-- Start of THE INPUT --

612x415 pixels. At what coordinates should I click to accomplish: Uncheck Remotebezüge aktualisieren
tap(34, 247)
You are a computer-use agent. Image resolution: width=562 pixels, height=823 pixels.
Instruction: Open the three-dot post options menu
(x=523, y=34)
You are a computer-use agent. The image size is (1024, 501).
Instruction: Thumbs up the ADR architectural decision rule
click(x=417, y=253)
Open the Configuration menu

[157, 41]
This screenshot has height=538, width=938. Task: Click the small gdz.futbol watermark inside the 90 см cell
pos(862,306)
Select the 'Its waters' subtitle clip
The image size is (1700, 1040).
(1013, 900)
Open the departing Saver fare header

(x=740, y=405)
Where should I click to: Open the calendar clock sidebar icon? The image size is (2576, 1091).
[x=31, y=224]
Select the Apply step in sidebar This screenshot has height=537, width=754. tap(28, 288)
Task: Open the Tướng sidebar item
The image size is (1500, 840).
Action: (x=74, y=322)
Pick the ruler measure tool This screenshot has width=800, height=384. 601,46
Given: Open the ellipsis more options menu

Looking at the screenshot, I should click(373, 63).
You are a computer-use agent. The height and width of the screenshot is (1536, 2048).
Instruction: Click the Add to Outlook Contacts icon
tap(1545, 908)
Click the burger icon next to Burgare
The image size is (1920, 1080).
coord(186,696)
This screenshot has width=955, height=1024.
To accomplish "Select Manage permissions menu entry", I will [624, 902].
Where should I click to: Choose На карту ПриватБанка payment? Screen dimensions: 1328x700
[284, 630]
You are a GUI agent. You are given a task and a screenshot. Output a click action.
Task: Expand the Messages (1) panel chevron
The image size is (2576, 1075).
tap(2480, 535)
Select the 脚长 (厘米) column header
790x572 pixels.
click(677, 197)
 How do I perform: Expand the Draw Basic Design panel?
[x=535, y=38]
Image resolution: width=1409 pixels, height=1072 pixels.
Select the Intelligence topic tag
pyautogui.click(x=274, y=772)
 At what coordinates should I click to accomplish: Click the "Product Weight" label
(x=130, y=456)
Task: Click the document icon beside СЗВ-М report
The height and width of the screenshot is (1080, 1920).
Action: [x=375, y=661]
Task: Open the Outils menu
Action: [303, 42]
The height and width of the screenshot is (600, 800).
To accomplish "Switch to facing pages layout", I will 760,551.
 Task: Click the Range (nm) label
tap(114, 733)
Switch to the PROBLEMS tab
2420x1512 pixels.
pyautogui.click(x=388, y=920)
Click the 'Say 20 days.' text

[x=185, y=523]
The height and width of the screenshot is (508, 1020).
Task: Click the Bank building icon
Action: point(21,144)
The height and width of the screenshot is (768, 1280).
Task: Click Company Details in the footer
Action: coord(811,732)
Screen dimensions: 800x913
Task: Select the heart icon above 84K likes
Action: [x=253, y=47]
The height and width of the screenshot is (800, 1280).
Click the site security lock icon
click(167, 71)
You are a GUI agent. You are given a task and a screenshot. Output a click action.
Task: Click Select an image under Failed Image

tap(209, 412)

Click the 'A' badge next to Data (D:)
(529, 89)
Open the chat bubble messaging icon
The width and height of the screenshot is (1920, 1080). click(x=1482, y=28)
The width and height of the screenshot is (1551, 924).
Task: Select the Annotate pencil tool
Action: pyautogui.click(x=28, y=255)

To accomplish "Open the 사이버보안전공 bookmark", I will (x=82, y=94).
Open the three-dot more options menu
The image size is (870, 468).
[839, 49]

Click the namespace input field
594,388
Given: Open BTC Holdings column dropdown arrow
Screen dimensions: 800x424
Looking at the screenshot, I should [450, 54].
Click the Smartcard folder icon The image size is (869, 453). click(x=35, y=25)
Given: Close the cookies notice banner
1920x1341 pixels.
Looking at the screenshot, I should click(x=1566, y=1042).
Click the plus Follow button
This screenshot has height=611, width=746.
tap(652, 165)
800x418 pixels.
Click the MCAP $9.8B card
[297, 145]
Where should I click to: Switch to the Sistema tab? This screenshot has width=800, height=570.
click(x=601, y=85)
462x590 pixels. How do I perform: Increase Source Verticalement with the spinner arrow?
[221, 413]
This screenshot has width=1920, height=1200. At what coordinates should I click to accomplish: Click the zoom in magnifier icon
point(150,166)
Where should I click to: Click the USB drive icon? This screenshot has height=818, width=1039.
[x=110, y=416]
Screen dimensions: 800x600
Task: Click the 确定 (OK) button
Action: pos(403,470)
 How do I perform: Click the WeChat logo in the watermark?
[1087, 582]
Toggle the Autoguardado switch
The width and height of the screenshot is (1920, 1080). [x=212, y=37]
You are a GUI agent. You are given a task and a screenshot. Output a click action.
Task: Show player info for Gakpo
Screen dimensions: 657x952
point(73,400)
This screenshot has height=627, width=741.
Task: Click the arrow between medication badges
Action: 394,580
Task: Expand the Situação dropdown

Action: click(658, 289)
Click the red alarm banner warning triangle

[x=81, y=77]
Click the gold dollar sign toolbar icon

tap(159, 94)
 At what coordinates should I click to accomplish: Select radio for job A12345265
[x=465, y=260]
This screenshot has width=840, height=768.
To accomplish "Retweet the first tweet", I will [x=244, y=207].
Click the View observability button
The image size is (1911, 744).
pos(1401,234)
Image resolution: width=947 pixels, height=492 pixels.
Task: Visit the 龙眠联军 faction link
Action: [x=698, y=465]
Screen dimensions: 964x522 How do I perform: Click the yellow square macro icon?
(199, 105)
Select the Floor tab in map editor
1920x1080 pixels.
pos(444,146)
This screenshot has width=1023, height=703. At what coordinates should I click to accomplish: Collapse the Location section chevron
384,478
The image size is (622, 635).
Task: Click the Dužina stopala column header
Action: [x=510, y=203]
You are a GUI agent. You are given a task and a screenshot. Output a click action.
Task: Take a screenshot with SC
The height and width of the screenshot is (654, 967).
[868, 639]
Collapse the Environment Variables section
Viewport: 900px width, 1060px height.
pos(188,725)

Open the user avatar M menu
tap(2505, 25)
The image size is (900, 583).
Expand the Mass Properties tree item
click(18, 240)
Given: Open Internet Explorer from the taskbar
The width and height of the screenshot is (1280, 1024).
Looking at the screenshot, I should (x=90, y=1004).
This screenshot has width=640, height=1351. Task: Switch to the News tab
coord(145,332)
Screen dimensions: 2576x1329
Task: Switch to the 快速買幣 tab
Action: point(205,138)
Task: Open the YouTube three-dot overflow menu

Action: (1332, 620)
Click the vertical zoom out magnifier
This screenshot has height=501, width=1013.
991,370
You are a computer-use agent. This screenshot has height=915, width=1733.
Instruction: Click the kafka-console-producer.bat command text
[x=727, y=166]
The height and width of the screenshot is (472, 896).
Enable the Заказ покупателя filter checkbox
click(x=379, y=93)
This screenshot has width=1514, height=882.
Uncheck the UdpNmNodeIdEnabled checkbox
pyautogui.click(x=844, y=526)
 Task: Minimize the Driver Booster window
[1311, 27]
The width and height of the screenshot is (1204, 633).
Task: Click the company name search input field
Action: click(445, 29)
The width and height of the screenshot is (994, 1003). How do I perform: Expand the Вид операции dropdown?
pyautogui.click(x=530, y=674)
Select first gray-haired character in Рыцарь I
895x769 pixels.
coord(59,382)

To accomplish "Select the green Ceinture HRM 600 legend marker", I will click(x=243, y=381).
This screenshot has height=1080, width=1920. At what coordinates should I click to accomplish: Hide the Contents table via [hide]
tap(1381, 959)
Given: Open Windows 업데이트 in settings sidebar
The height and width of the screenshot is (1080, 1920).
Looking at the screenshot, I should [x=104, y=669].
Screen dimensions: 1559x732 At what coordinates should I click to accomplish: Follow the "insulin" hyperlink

-- End of THE INPUT --

* **OBJECTIVE**: Locate each line in the material above that contains the string "zoom", matching case exactly, and copy those lines.

* **SOLUTION FOR THIS PROBLEM**:
This screenshot has width=1920, height=1200. At what coordinates should I click to accomplish: Click the zoom in magnifier icon
Click the vertical zoom out magnifier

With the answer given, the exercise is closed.